● **What is needed**: Resume the passage on sharing exoskeleton trajectory sequences from the point where it stops, before the listing.
== Selected extract
As exoskeleton design, control systems, and trajectory sequences improve, medical exoskeleton use will progress from use in rehabilitation settings to use by disabled individuals outside of rehabilitation. While the trajectory sequences used in rehabilitation are quite suitable for use in exoskeletons designed to increase the user's mobility (e.g., wheelchair replacement with an ambulatory exoskeleton), it should be recognized that if an exoskeleton can be made to allow a wearer to walk, then an exoskeleton can be made to allow a wearer to engage in more complicated activities such as dance or sports. However, the exoskeleton trajectories required for the highly complicated motions involved in such activities will be non-trivial to create and sequence, requiring the construction of these exoskeleton trajectory sequences by skilled physical therapists or other exoskeleton trajectory creators, likely with a substantial expenditure of time and labor. Once these complicated exoskeleton trajectory sequences have been created, it would be beneficial to other exoskeleton wearers or physical therapists to have access to the trajectory sequences. Similarly, advanced trajectory sequences may also soon be of use to able-bodied individuals for training and/or augmentation functions.
Methods have previously been developed that allow current exoskeletons to transmit exoskeleton trajectory information to a central server, such as EKSO PULSE™. However, a reverse system, in which trajectory information is transmitted from a central server to an exoskeleton control system, carries significant risks: an exoskeleton joint might be commanded to move outside of a safe range of motion; an exoskeleton might apply too much acceleration to an exoskeleton wearer; or unsafe trajectories may unbalance an exoskeleton, resulting in injury to the exoskeleton wearer. Moreover, it must further be considered that what is safe for one specific exoskeleton wearer may not be safe for another, depending on the wearer's mass and proportions, extent of disability/rehabilitative state, and skill level at exoskeleton operation—with these considerations in some cases requiring modification of trajectories for different users. Furthermore, the United States Food and Drug Administration (FDA) requires that medical devices be proven to be safe, and, as such, the safety of exoskeleton trajectory packages should be clearly and consistently demonstrated.
====
== Material supplied
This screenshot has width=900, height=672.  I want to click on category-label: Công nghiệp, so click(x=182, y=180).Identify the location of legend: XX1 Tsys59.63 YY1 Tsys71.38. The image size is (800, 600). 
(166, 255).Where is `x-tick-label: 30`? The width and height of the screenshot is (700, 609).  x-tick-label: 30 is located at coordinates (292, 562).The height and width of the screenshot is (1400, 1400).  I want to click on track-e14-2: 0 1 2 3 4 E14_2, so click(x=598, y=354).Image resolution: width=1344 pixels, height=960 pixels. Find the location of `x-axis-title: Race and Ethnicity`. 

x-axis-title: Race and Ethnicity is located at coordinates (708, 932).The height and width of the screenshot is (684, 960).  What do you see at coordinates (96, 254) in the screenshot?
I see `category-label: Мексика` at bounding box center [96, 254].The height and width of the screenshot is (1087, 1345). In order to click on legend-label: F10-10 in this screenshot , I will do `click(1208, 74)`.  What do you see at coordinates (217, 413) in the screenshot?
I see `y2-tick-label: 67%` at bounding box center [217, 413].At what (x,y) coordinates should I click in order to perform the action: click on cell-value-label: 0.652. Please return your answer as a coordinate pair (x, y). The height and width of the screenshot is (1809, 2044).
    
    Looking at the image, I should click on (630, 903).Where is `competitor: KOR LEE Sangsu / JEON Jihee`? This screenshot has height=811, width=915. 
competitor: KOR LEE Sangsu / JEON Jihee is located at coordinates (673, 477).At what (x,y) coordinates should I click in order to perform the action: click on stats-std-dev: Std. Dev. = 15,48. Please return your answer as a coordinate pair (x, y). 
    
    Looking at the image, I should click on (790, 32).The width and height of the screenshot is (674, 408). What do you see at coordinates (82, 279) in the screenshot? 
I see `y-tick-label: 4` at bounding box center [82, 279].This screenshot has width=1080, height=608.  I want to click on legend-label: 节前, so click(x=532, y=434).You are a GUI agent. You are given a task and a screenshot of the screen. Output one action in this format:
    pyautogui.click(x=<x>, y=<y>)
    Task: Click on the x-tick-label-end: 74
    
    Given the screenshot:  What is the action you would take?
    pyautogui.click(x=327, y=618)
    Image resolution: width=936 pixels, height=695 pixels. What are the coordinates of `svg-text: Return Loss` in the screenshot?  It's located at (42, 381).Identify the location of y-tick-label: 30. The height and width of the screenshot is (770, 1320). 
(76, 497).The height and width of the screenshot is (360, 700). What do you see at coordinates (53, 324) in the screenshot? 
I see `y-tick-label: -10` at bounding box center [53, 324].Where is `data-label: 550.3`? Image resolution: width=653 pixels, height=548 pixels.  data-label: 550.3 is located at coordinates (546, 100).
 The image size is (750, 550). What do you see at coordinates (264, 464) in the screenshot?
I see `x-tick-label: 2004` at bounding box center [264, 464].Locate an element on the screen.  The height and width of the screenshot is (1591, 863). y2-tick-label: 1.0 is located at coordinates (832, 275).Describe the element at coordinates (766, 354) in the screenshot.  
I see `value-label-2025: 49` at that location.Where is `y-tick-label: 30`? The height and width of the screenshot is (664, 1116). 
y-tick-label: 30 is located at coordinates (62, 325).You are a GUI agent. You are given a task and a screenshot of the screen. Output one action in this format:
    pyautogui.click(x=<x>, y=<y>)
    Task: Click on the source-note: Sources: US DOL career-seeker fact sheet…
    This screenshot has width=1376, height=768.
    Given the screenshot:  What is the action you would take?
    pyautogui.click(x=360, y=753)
====
● **Output of the exercise**:
Accordingly, there exists an unmet need to develop a method and device that allows for exoskeleton trajectory sequence creators to be able to distribute, with satisfaction of certain terms including payment, exoskeleton trajectory sequences to other exoskeleton users. There also exists an unmet met need to provide a method and device that demonstrates, to the satisfaction of applicable regulatory authorities, that the exoskeleton trajectory sequences considered for distribution are safe. As such, the distribution system preferably also includes a validation component, including but not limited to a safety check of the exoskeleton trajectory sequence, prior to the transfer of a trajectory sequence to a new exoskeleton/exoskeleton user.